Was diese Streiflichter aus dem Jahr 2020 gemeinsam haben? Sie alle zeigen vor allem eins: Wir stehen vor globalen Herausforderungen, die wir nur gemeinsam lösen können. Genau dies haben sich die Mitgliedsstaaten der Vereinten Nationen 2015 auch vorgenommen, als sie die Agenda 2030 verabschiedeten. Sie versprachen unter anderem Geschlechtergerechtigkeit voranzubringen, extreme Armut und Hunger zu beenden, menschenwürdige Arbeit für alle zu schaffen, Leben auf dem Land und in den Ozeanen zu erhalten und partnerschaftlich zusammenzuarbeiten, um diese Ziele zu erreichen.

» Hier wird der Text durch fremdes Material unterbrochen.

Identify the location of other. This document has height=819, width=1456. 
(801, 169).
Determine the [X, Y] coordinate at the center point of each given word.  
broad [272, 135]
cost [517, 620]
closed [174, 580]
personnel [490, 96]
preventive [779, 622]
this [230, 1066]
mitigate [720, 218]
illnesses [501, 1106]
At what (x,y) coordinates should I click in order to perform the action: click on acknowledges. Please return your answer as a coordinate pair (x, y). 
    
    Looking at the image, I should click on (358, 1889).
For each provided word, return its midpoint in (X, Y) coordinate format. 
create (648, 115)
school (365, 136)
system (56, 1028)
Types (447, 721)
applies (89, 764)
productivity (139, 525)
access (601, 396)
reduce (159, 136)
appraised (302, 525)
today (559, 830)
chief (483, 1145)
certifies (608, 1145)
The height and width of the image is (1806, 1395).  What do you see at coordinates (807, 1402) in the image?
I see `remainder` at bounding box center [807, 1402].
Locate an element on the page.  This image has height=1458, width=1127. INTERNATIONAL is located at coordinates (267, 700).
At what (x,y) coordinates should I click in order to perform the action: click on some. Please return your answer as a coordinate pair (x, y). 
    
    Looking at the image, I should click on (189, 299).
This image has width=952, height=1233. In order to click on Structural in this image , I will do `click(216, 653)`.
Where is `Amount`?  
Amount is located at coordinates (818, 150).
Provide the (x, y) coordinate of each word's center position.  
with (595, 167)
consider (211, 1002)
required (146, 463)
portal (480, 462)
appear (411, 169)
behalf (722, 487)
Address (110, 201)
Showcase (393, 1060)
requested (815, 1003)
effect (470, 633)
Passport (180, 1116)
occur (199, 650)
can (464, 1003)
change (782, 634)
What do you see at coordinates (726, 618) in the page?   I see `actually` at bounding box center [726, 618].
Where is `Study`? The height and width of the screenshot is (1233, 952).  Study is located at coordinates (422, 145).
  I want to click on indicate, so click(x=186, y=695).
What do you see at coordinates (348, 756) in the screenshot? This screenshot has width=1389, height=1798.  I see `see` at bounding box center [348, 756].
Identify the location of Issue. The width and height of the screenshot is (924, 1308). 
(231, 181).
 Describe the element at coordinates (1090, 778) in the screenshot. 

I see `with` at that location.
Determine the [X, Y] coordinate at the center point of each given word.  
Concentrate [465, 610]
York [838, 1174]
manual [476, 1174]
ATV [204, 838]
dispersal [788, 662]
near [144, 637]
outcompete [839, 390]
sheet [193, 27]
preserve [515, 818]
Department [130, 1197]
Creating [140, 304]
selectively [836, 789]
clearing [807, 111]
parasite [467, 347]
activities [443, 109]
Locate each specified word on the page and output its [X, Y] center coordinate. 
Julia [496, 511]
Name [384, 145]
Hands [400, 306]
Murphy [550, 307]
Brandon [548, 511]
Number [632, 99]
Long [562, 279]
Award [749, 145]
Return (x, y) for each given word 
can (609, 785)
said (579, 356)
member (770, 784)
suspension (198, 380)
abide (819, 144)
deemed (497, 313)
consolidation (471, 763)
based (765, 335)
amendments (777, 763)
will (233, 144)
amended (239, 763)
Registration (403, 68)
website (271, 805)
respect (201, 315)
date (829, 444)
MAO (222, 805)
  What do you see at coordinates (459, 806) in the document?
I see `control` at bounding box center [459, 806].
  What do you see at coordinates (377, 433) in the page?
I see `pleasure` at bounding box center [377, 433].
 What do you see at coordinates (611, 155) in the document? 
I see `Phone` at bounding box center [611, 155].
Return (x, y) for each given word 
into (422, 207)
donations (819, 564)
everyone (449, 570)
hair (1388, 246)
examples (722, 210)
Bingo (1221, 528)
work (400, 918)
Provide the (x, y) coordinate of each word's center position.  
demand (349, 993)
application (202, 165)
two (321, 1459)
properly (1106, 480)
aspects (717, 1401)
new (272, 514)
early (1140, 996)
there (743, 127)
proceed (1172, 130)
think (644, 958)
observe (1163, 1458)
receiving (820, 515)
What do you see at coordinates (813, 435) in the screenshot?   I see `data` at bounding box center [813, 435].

Zur Agenda 2030 bekennt sich auch die Bundesregierung. Zumindest auf dem Papier. Denn, wie sehr ihr die Umsetzung dieser Ziele, das heißt unsere Zukunft, am Herzen liegt, zeigt sich nicht so sehr in den Worten, sondern in den Taten. Ganz deutlich wird es dann, wenn es darum geht, wie Geld verteilt wird: Wie beispielsweise am vergangenen Mittwoch, als Finanzminister Scholz seinen Entwurf für den Bundeshaushalt im kommenden Jahr 2021 vorstellte und dieser vom Kabinett, also der Bundeskanzlerin und den Minister:innen genehmigt wurde. Im Haushaltsentwurf wird festgeschrieben, wie viel Geld in welchen Bereichen ausgegeben werden soll. Und hier wurde ganz deutlich: Die Bundesregierung scheint die Lehre aus diesem Jahr, dass nun globale Solidarität dringend angesagt wäre, nicht gezogen zu haben.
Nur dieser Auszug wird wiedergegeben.